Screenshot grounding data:
━━━━━━
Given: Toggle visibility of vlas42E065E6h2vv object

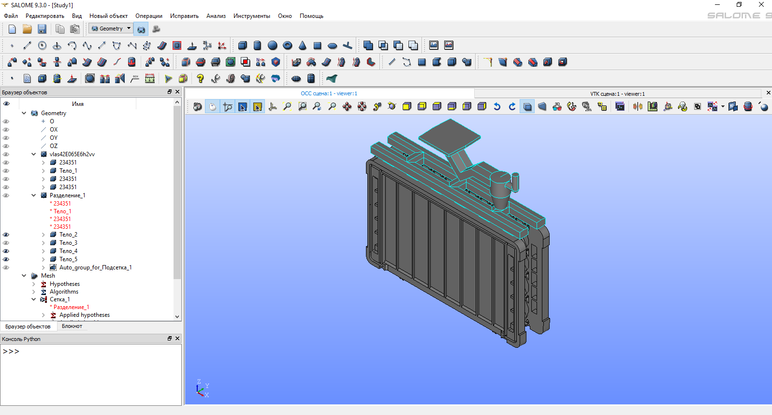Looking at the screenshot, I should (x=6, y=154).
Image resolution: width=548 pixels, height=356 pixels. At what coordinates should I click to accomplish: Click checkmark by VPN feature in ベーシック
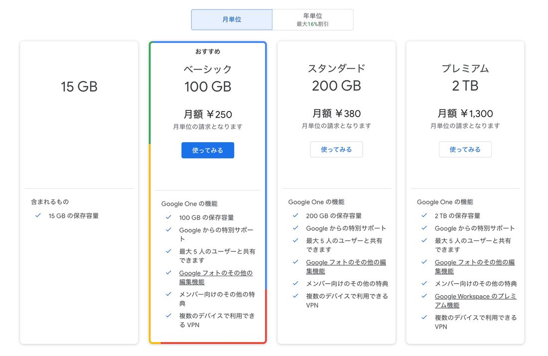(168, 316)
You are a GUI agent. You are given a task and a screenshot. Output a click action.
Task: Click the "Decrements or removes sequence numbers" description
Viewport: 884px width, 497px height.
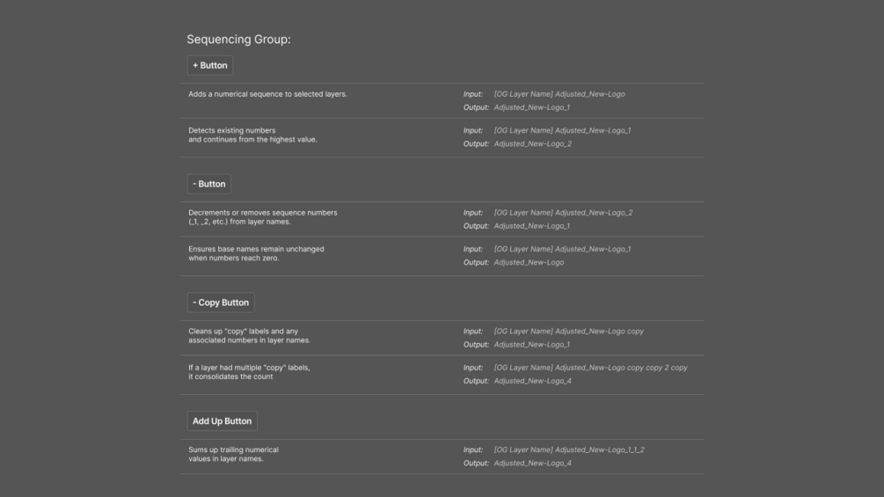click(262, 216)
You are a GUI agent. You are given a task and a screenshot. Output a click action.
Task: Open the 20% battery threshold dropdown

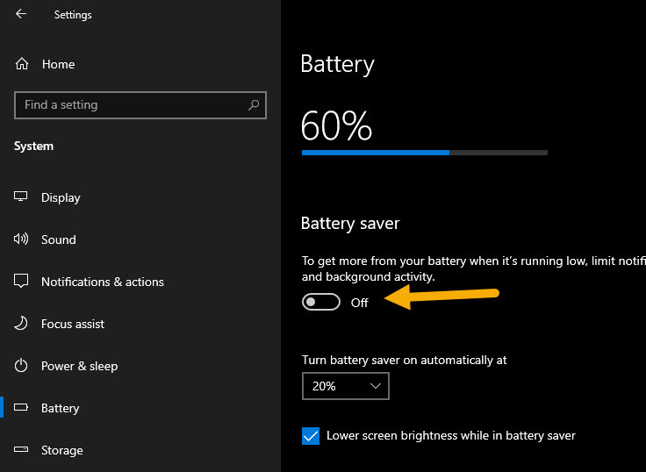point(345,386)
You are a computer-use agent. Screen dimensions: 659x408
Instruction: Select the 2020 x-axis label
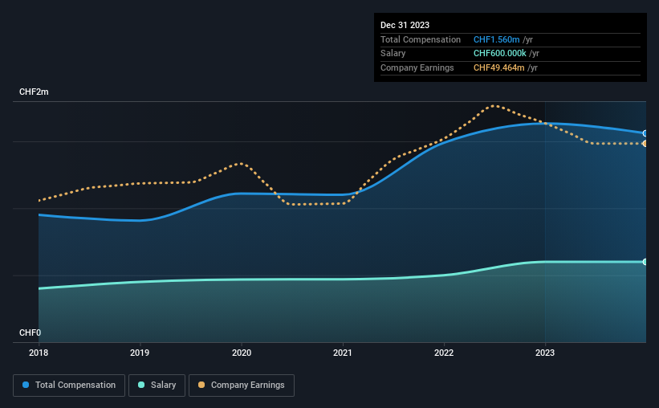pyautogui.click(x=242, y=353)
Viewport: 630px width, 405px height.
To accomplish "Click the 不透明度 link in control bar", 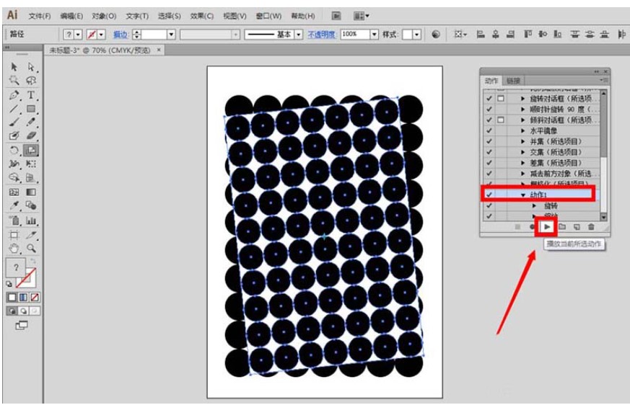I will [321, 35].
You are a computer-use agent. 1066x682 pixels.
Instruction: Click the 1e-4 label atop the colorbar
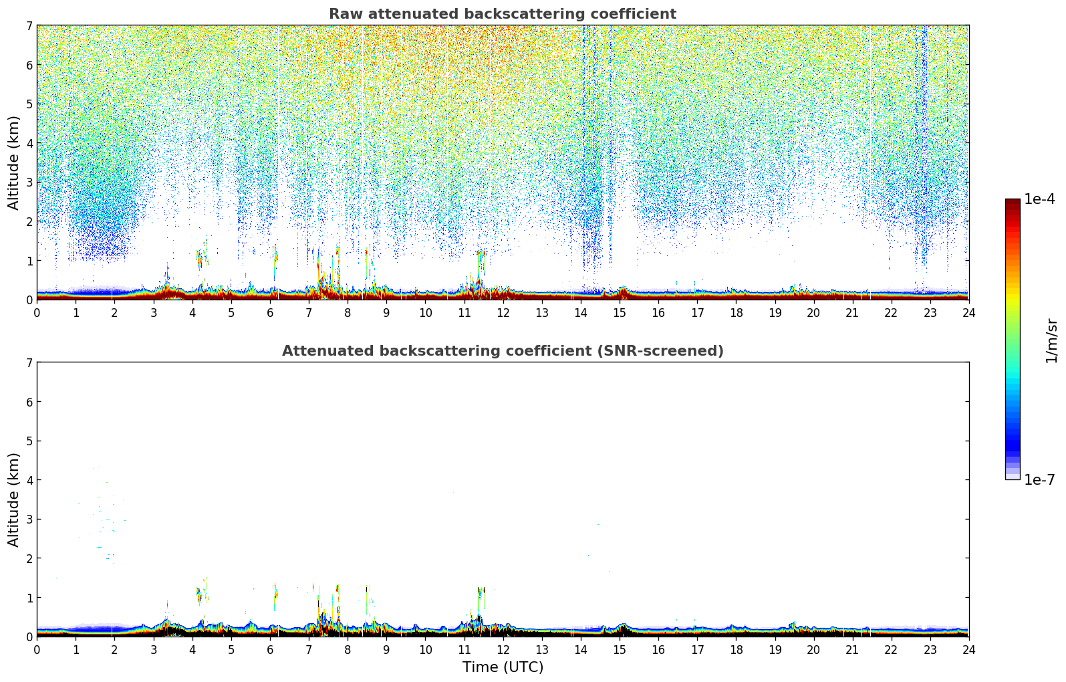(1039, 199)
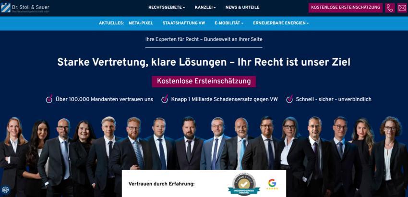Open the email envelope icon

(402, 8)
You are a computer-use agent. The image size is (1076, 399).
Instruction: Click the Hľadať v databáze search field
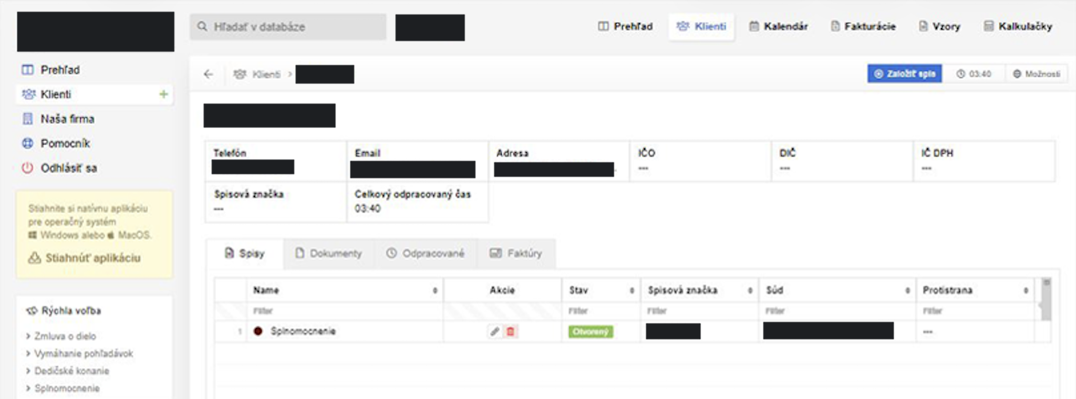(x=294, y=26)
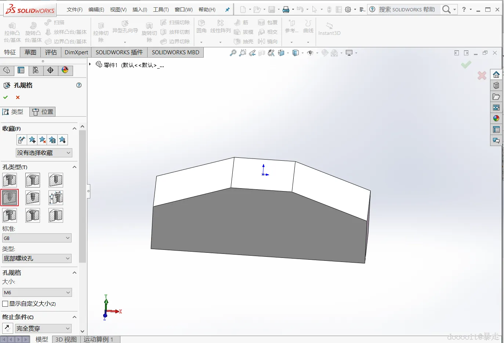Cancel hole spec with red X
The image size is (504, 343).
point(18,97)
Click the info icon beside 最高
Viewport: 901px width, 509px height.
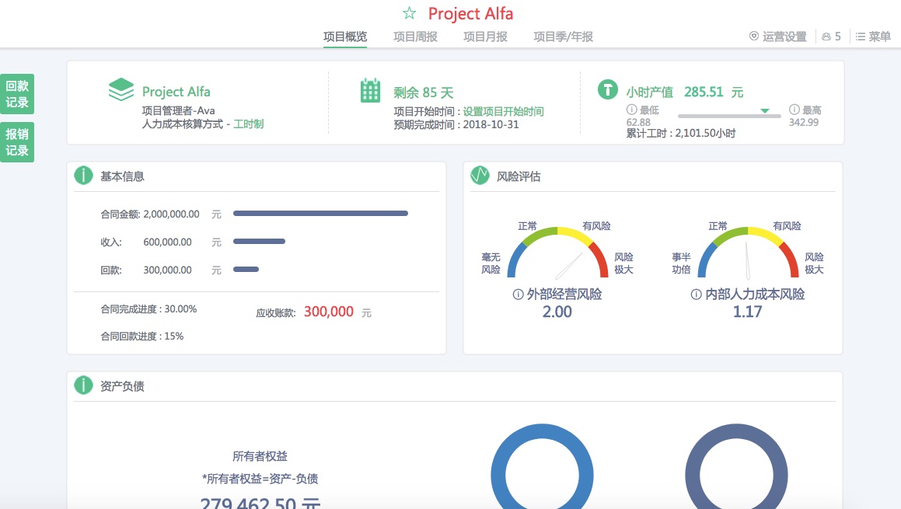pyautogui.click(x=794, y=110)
━━━━━━
What lines above contain the word "computer"? Please copy each one.

You are a computer-use agent. Screen dimensions: 659x408
You are a computer-use agent. 1066x682 pixels.
You are a computer-use agent. The image size is (1076, 399).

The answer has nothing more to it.